I stared at his bare back, almost near enough to touch. If I could I’d have helped him back over the ropes and taken his place. I’d have stood in front of him and broken Belcher’s jaw myself. A half-minute was likely not enough, this time. It had to be enough.

They left Tom at the scratch hardly able to raise his fives, blood pouring afresh from his nose. He stood slumped, as though draped over an invisible pole.

The book-men were calling out odds of twenty-to-one on Belcher’s victory. I wanted to pray, but my mind was empty of words. My teeth were clenched so tight that my jaw ached. I felt my heart calling out to him as he stood there, blood running claret streams down his bare chest. He didn’t need to do this, I should never have loved him the less. I’d have done anything to take his place, or to pick him up, had I the strength, and run. I’d never in my life felt more powerless. I couldn’t even blink, I was so tense and stiff. My eyes were devilish cold and dry in the winter air.

The crowd grew silent again as Belcher came toward my husband. Belcher eyed Tom a moment, his fist feinting in the air, as one practises an axe-blow when splitting logs, and then the blow came down, right on my husband’s swollen left eye, and Tom screamed, and fell, and didn’t get up.

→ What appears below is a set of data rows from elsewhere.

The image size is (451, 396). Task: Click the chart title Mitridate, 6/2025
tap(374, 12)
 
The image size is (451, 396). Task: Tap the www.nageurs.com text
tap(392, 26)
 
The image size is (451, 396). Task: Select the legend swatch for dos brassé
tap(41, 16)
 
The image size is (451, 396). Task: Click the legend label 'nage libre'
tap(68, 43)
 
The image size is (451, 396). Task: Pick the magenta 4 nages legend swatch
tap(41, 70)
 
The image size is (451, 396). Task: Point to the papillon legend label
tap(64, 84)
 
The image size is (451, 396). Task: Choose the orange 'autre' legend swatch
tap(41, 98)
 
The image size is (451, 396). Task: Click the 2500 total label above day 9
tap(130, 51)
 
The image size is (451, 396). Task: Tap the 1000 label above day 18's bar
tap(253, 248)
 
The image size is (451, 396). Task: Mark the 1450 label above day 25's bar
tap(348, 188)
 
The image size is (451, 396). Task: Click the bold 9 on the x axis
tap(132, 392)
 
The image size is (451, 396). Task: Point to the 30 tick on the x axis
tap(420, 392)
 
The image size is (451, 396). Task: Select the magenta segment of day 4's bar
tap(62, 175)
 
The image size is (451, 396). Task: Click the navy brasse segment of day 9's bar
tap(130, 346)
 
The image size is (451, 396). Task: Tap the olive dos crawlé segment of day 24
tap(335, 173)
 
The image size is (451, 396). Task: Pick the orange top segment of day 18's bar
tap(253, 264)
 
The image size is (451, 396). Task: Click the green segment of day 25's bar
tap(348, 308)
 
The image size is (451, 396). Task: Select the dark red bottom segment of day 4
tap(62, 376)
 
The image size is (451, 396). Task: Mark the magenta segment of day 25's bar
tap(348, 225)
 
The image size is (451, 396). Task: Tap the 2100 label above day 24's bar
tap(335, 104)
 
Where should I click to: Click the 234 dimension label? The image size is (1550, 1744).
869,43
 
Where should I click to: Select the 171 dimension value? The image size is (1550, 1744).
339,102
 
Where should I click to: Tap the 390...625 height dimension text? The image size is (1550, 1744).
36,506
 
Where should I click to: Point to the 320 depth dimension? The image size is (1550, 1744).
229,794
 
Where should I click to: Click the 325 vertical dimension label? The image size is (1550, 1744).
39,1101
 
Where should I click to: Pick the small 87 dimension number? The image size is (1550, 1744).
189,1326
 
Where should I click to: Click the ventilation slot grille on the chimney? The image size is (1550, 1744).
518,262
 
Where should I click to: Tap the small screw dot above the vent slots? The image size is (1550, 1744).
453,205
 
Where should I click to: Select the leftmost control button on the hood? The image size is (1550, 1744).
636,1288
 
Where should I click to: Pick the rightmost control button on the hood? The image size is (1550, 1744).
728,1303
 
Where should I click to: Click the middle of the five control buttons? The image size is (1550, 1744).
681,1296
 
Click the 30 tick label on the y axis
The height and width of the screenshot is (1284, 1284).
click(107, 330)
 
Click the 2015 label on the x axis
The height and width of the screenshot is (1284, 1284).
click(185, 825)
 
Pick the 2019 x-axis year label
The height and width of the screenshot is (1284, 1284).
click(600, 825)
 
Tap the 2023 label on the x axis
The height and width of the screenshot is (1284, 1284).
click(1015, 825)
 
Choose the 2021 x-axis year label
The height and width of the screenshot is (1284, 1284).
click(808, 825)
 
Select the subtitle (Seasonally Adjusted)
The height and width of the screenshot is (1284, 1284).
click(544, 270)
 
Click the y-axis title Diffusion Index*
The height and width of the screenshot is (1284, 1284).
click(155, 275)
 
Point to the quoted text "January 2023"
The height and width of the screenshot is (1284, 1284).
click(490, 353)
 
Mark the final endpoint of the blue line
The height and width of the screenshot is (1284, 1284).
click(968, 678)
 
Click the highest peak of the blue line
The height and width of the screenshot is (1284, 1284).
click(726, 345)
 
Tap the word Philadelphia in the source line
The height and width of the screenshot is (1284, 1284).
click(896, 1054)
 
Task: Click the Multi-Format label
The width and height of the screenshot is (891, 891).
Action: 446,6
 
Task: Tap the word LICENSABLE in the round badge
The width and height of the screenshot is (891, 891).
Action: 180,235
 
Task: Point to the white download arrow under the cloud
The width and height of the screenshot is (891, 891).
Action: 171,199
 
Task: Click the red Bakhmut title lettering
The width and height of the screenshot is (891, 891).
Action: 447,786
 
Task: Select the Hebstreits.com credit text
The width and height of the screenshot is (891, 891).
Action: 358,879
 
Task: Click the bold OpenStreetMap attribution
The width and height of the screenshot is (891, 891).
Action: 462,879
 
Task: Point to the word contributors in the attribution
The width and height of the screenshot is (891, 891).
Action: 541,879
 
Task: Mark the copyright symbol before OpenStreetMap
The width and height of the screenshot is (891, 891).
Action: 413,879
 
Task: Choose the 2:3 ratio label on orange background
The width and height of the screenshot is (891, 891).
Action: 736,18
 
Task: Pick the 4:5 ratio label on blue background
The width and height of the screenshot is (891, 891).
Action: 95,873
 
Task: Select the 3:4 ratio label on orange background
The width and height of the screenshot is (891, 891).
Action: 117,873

A cloud of pigeons took to the air to carry the news; my Tom was brought down, and Belcher was England’s Champion.

 

I was under the ropes and at Tom’s side before I knew I was moving. Both eyes were closed and swelling faster than I’d ever seen before.
They’ll need lancing
,
I thought,
just to open
. I took his hand, though it being in a muffler I couldn’t hold it, only lifted it and felt its weight. He was in a dead faint. His chest rose and fell but I could hear blood in his breath, bubbling in his pipes. I was afraid he’d drown.

‘Help me turn him,’ I cried out to the nearest cull to me, a stranger in a homespun jacket.

Now I saw that there were folks all about us, as many hands helped me turn Tom onto his side. He went over heavy, his arm slapping against his chest like dead meat. His skin was growing chill but before I could ask, someone laid a coat over him. His face was grown shiny and tight about that eye; I could see it more clear, now that he lay on his side. I touched it very gently and I couldn’t help but cry out as a drop of blood seeped from under the lid like a scarlet tear.

‘Dear God,’ someone said.

I couldn’t speak but all around me the cry went up, ‘Fetch a doctor, a surgeon!’

There were people crowded about, all too close. They towered over Tom and me like trees that might at any moment fall and all of them speaking at once.

‘Move back,’ a voice shrieked. ‘Move back, lest he be crushed!’

I felt an arm about my shoulder and turned to find Mrs Dryer crouching next to me. It was she who’d shouted; tears made lines through the paint on her cheeks. It was only now she held me that I felt how hard I trembled; my shoulder blades shook against her arm.